Causation and Manipulation VI: The cognitive science version 

 I can't resist chiming in and contributing post VI on causation and manipulation, but coming at a rather different angle: rather than ask what we as researchers  should  do, the cognitive science question is what people and children  do  do - what they assume and know about causal inference and understanding. 

 You might think that people would (for lack of a better term) suck at this, given other well-known difficulties in reasoning, anecdotal reports from educators everywhere, etc, etc.  However, there's a fair amount of evidence that people -- both adults and children -- can be quite sophisticated causal reasoners.  The literature on this is vast and growing, so let me just point out one quite interesting finding, and maybe I'll return to the topic in later posts. 


 One question is whether children are capable of using the difference between evidence from observations and evidence from intervention (manipulation) to build a different causal structure.  The well-named "theory theory" theory of development suggests that children are like small scientists and should therefore be quite sophisticated causal reasoners at an early age. To test this, Schulz, Kushnir, & Gopnik  [pdf  showed preschool children a special "stickball machine" consisting of a box, out of which two sticks (X and Y) rose vertically.  The children were told that some sticks were "special" and could cause the other sticks to move, and some weren't.  In the test condition, children saw X and Y move together on their own three times; the experimenter then intervened to pull on Y, causing it to move and X to fail to move.  In the experimental condition, the experimenter pulled on one stick (X) and both X and Y moved three times; a fourth time the experimenter pulled on Y again, but only it moved (X was stationary). 

 The probability of each stickball moving conditioned on the other are the same in both cases: however, if the children reason about causal interventions, then the experimental group -- but not the control group -- should perceive that X might cause Y to move (but not vice-versa).
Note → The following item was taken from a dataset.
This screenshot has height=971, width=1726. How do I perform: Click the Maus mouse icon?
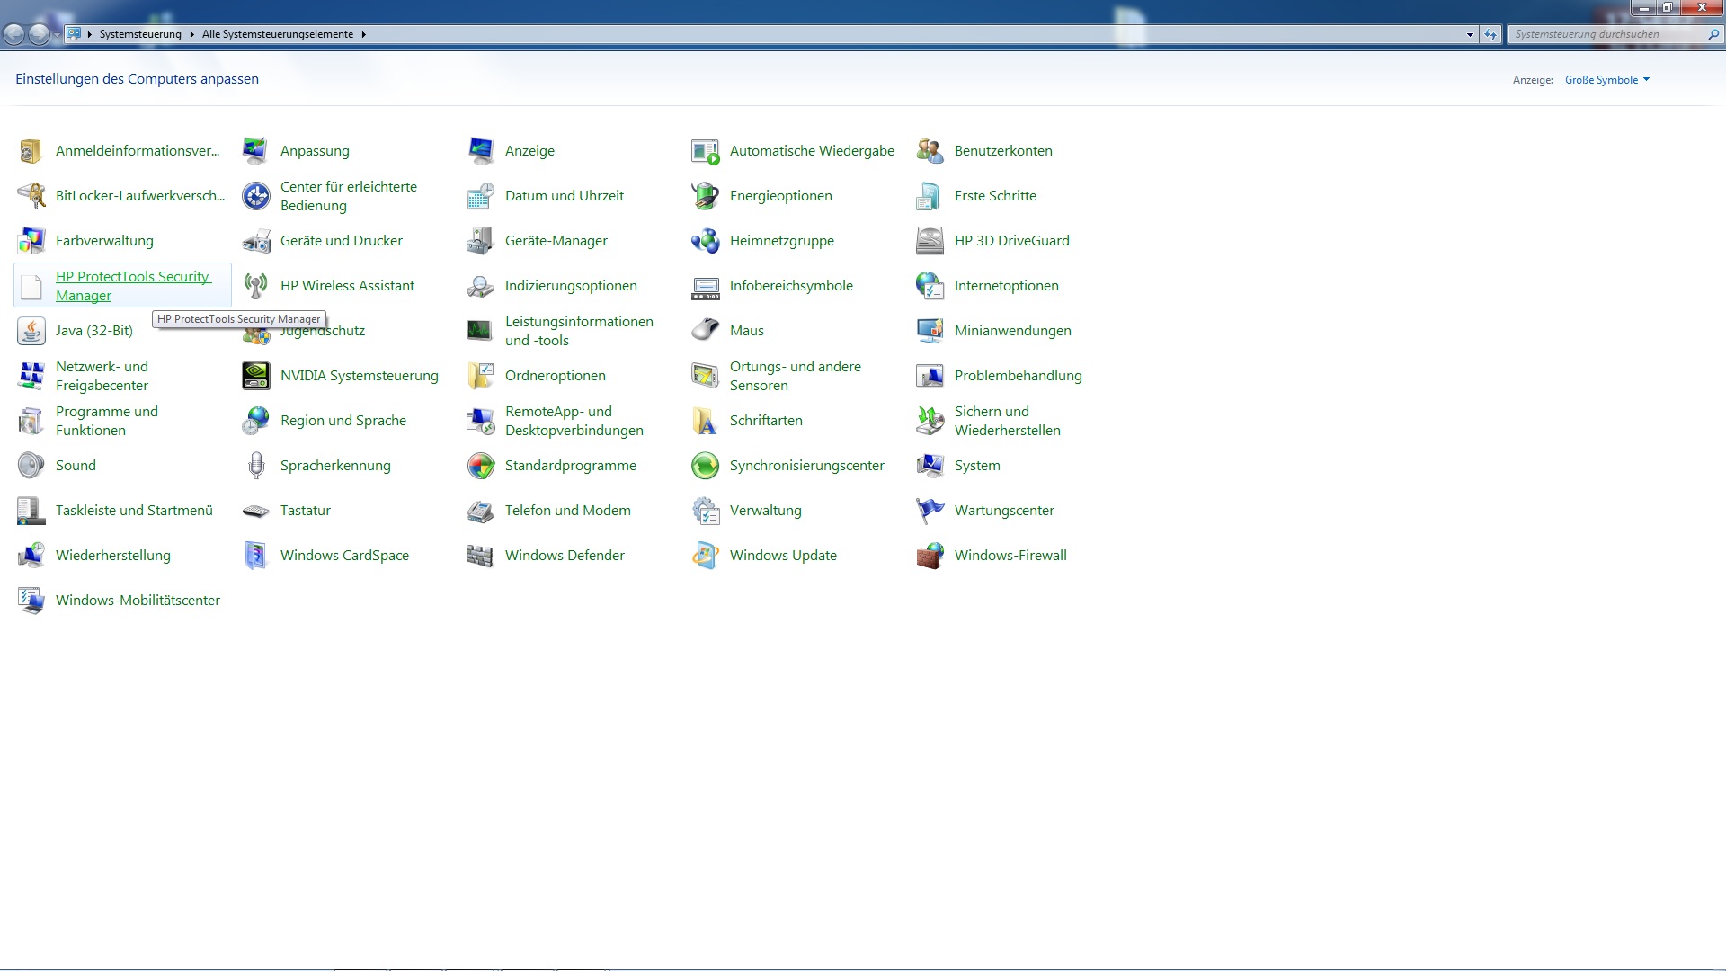tap(705, 331)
And indeed, this was the case.   

 Children are also good at detecting interventions that are obviously confounded, overriding prior knowledge, and taking base rate into account (at least somewhat).  As I said, this is a huge (and exciting) literature, and understanding people's natural propensities and abilities to do causal reasoning might even help us address the knotty philosophical problems of what a cause is in the first place.